WASHINGTON, D.C. — As a tool for fiscal responsibility, the Puerto Rico Oversight, Management, and Economic Stability Act (PROMESA), was signed into law by President Barack Obama in 2016. PROMESA was signed to help Puerto Rico restructure its debt and achieve fiscal responsibility. In order to do this, the act created the financial oversight and management board.
But some say PROMESA and the Oversight Board it’s hurting working class Puerto Ricans.
“The number one issue that we have presented to the members of Congress and the White House has been the urgency to dismantle “La Junta”, the fiscal board in Puerto Rico, and the law that supports it— the law PROMESA. This oversight fiscal board has completely dismantled the laws that protect our rights as workers, to collective bargaining, in addition to protecting healthcare benefits for workers. That’s why we say, ‘Fight yes, surrender no!’” said Union President of Central Puertorriqueña de Trabajadores (CPT), Emilio Nieves Torres, during the press conference.
Puerto Rican union leaders say the law is limiting collective bargaining and harming pensions, workers’ rights and their access to healthcare.
“And it has cut our pensions mostly in half,” said Liza Fournier Córdova, President of the National Union of Education Workers (UNETE).
Fournier says PROMESA is having an adverse impact on educators, like herself.
“People in Puerto Rico have to decide if they buy food or they pay the bill, the electric bill, the water bill,” said Fournier. “Teachers, like me, have to have two or three jobs.”
Fournier also says funding cuts for higher education are causing more students to leave Puerto Rico.
“We’re preparing our children, our kids to work for Puerto Rico, and they have to leave because they don’t find decent jobs,” said Fournier.
Congress included a specific section in PROMESA directing how and when the Oversight Board terminates.
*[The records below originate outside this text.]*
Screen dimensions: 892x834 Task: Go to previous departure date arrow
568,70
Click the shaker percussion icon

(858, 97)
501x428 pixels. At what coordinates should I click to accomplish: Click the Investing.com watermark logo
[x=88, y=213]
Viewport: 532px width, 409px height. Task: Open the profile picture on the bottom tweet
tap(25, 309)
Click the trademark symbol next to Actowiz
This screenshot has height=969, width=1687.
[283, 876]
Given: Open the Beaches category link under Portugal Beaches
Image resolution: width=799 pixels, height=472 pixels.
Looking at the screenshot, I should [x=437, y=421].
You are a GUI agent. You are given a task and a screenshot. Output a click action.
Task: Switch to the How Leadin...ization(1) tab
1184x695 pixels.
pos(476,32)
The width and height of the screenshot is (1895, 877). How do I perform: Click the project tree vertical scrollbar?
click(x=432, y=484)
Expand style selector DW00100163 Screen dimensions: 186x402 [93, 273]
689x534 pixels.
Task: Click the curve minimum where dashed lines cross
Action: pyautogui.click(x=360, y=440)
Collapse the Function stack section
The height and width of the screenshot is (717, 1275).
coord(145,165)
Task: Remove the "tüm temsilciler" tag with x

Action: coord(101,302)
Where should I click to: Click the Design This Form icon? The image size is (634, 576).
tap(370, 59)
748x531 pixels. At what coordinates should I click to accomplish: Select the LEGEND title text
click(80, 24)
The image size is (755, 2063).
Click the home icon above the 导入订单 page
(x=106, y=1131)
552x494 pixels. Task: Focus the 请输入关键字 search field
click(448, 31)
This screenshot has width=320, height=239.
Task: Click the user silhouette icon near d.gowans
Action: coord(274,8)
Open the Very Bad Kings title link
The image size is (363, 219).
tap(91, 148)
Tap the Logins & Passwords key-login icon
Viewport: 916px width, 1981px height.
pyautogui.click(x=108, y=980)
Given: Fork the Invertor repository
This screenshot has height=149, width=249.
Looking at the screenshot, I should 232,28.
Section 209 of PROMESA states that the board will terminate once certain mandates are completed:
First, there need to be at least four consecutive budgets developed by the government- in accordance with modified accrual accounting standards- and expenditures not exceeding revenues during each fiscal year. Second, access to short-term and long-term credit markets at reasonable interest rates.
Page 25 of the Oversight Board’s 2023 Annual Report addresses its termination. It reads, in part:
“Having achieved considerable progress, including the successful restructuring of most of Puerto Rico’s debt, the Oversight Board is starting to more closely evaluate the parameters and metrics required to certify its dissolution and to restore financial controls to the elected Government of Puerto Rico.”
According to the Oversight Board, Puerto Rico faced more than $72 billion in debt before PROMESA.
A spokesperson for the Oversight Board responded to our request for comment, saying: “While the oversight board must certify that the requirements are satisfied, the government bears the responsibility for completing the work necessary to restore fiscal responsibility and meet the termination requirements… The oversight board is committed to working with the government to fulfill those statutory requirements.”